Advanced-imaging screening for asymptomatic blunt cerebrovascular injury is controversial. Vertebral artery injury (VAI) is most commonly associated with cervical spine fracture, and many guidelines advocate indiscriminate screening for all cervical spine fractures. The purpose of this study was to determine whether the addition of computed tomographic angiography (CTA) results in a change in management for patients with cervical spine fractures.

Methods:

Adult patients treated for acute cervical spine fractures after blunt trauma during the period of 2000 to 2015 were retrospectively identified. Patients who sustained a penetrating trauma or who had a history of neoplasm or prior cervical spine surgery were excluded. The following variables were recorded: age, biologic sex, race, medical comorbidities, Injury Severity Score (ISS), mechanism of injury, whether CTA of the neck was obtained in addition to computed tomography (CT), cervical spine fracture characteristics and treatment, and the presence of VAI. Recommendation for a change in management with antithrombotic therapy was the primary outcome measure. Detection of stroke and of VAI were secondary outcomes. Propensity-score matching was performed to negate the significant differences in baseline demographic and clinical characteristics.

Results:

A total of 3,943 patients were screened for eligibility, and 2,831 patients met the inclusion criteria. Propensity-score matching yielded 1 cohort who underwent CT + CTA and 1 cohort who underwent CT alone, both with 644 patients and equivalent demographic and clinical characteristics.
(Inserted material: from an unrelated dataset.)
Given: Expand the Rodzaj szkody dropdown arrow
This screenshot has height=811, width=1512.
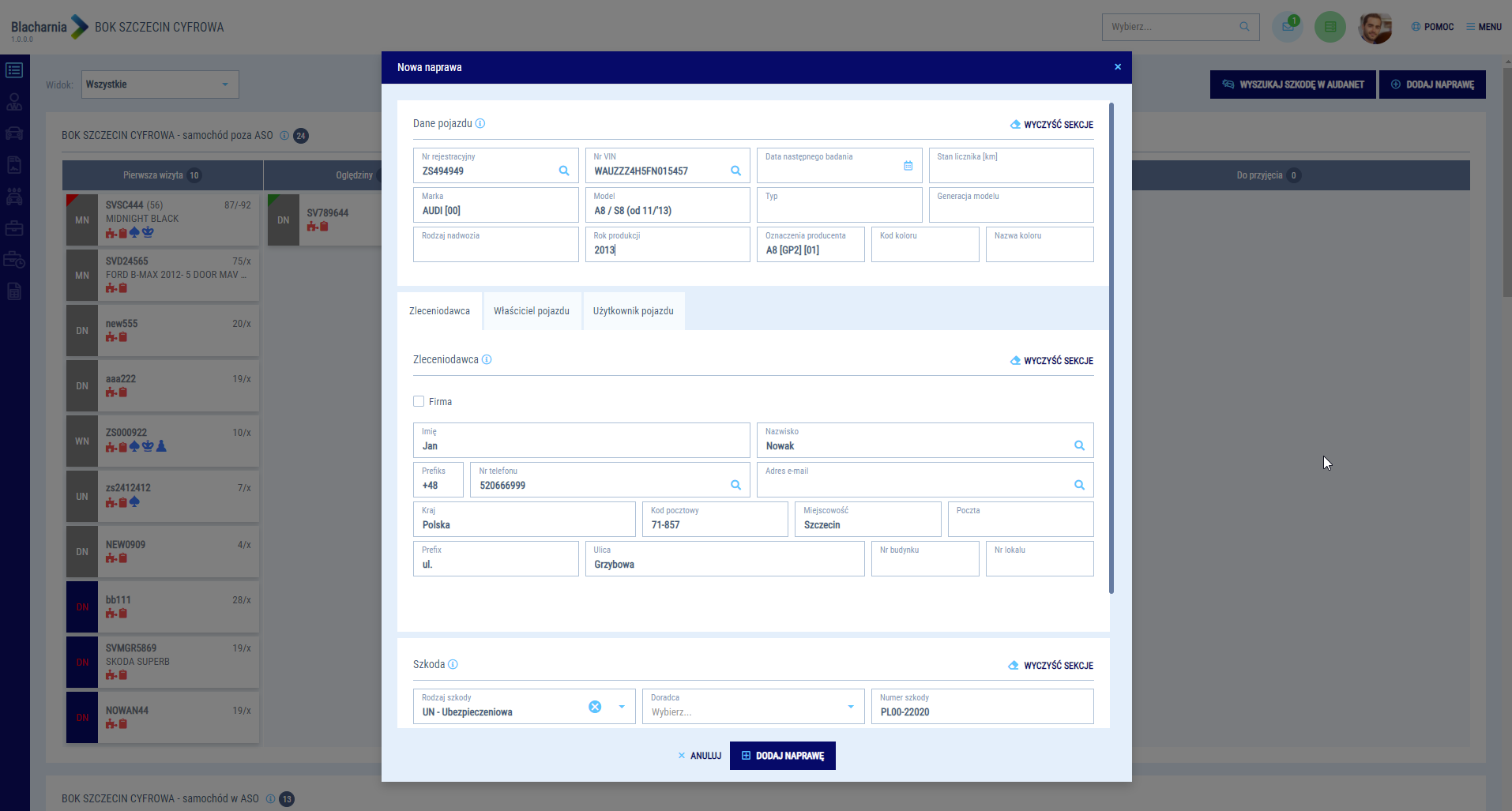Looking at the screenshot, I should tap(622, 707).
CTA identified definite or indeterminate VAI in 113 patients, and for 62 patients, antithrombotic therapy was recommended. In the CT-alone cohort, VAI was identified in 11 patients incidentally through other imaging, and antithrombotic therapy was recommended for 8 patients. Two patients in the CT + CTA group had major adverse bleeding events as a result of the initiation of antithrombotic therapy. There were no preventable strokes in either group.

Conclusions:

The addition of CTA increased detection of VAI and the recommendation for antithrombotic therapy. There were no preventable strokes in either cohort and 2 major adverse bleeding events attributable to the recommended pharmacologic antithrombotic therapy. Nonselective screening is not warranted and should be limited to a high-risk subset of patients.

Level of Evidence:

Therapeutic Level III. See Instructions for Authors for a complete description of levels of evidence.